O objetivo de divulgar as transcrições agora, enquanto o jornal ainda recorre à Justiça para que os nomes de todos os entrevistados sejam divulgados, são as negociações do governo de Trump com o Talibã , cujaretomada foi anunciada no sábado , após três meses de interrupção . Chamados de “ Papéis do Afeganistão ”, os documentos remetem aos “ Papéis do Pentágono ”, vazados em 1971 para a imprensa por um funcionário do Pentágono, cujas 14 mil páginas contavam uma história similar de não admissão pública do fracasso da Guerra do Vietnã.
Esforço trilionário
A Guerra do Afeganistão começou em outubro de 2001, após os ataques do 11 de Setembro, nos Estados Unidos. Na época, o Talibã governava o Afeganistão e abrigava Osama bin Laden , líder da al-Qaeda e responsável pelos atentados. Na invasão, o Talibã foi derrubado do poder e substituído por um governo pró-Ocidente. Desde então, mais de 775 mil soldados americanos foram enviados para o país, muitos deles repetidamente. Segundo o Departamento de Estado, 2.300 militares morreram e outros 20.589 ficaram feridos. Hoje, cerca de 13 mil soldados americanos continuam no país.
Nos documentos, funcionários do governo americano reconhecem que suas estratégias de guerra tinham falhas fundamentais. Eles também destacam tentativas mal-sucedidas de acabar com a corrupção, construir um Exército afegão competente e pôr um fim ao tráfico de ópio.
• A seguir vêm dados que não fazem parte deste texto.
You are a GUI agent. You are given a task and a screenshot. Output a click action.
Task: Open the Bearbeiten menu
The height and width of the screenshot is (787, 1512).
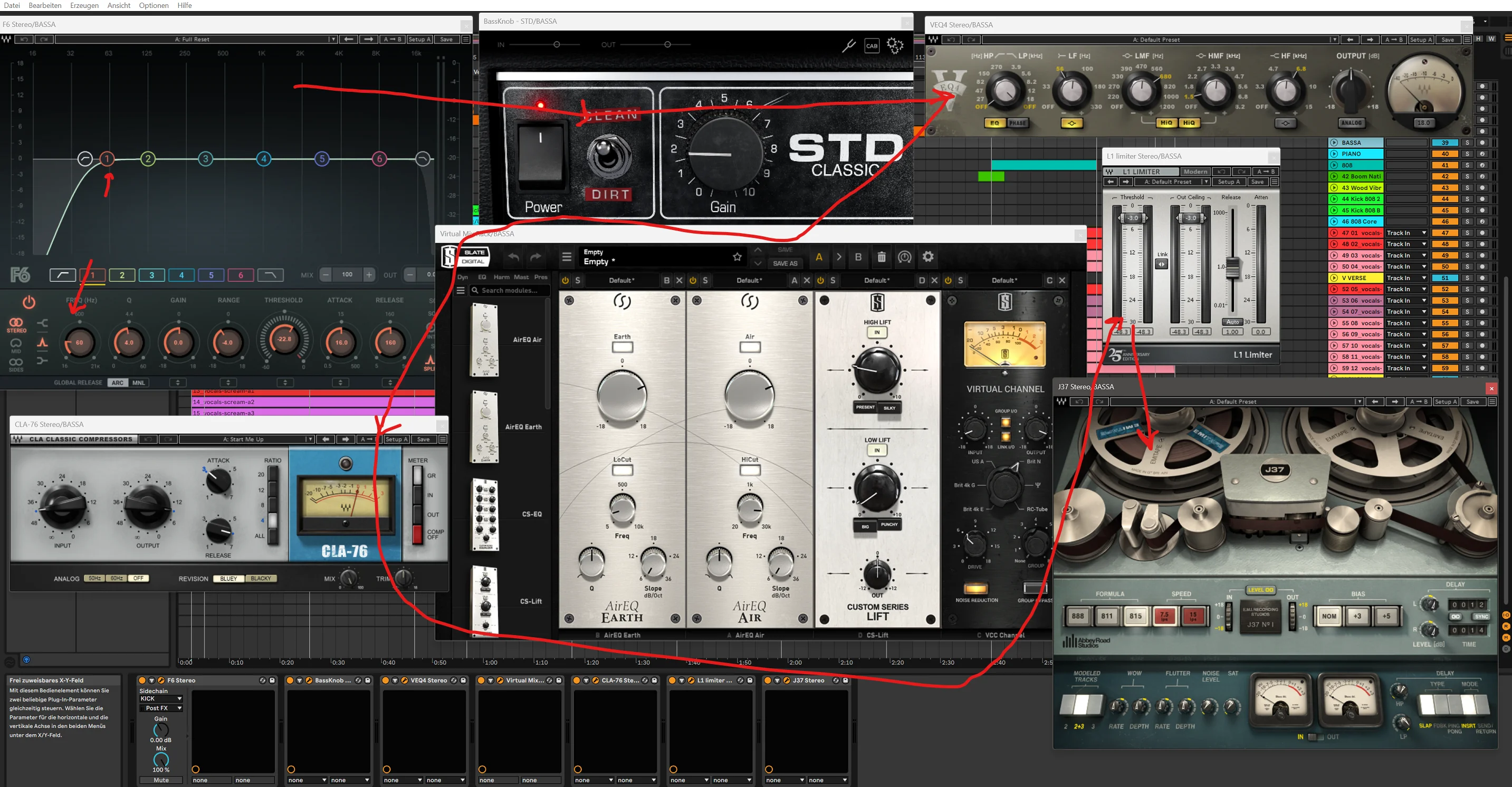click(x=45, y=5)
Questionamentos sobre os custos exorbitantes do conflito também vieram à tona.
“O que nós conseguimos com esse esforço de um trilhão de dólares? [A guerra] valeu um trilhão de dólares?”, questionou Jeffrey Eggers, integrante aposentado das forças especiais da Marinha e ex-funcionário da Casa Branca durante os governo de Bush e Obama. “Depois do assassinato de Osama bin Laden, eu disse que o Osama provavelmente estava rindo em sua sepultura aquática pensando no quanto gastamos no Afeganistão.”
O governo americano nunca realizou uma auditoria de quanto foi gasto no conflito, mas a Universidade Brown estima que os departamentos de Defesa e de Estado e a Agência Americana para o Desenvolvimento Internacional tenham gasto algo entre US$ 934 e 978 bilhões.
Distorção de estatísticas
Alguns dos entrevistados sugeriram ainda que havia um esforço deliberado para distorcer estatísticas, até mesmo aquelas sobre vítimas: o objetivo era mostrar para o povo americano que a guerra estava sendo ganha. John Sopko, chefe do Sigar, reconheceu ao Washington Post que “o povo americano foi constantemente alvo de mentiras”.
“Toda estatística foi alterada para apresentar o melhor cenário possível”, disse Bob Crowley, coronel do Exército que atuou como conselheiro de contrainsurgência para comandantes dos EUA em 2013 e 2014. “Pesquisas, por exemplo, eram totalmente incertas, mas reforçavam que tudo o que estávamos fazendo era certo.”
O Washington Post só teve acesso às transcrições das entrevistas após solicitá-las duas vezes à Justiça federal, processo que teve início em 2016. O Sigar, por sua vez, defendia que os documentos eram confidenciais. Forçada pela Justiça, o escritório divulgou as mais de 2 mil páginas de anotações e transcrições das 428 entrevistas, além de várias gravações.
Os documentos identificam 62 pessoas entrevistadas — 366 outros nomes, no entanto, foram ocultados sob alegação de que poderiam ser alvo de humilhação, assédio ou violência. O jornal americano pediu à Justiça que o nome de todos os entrevistados seja tornado público, mas a decisão está pendente desde setembro.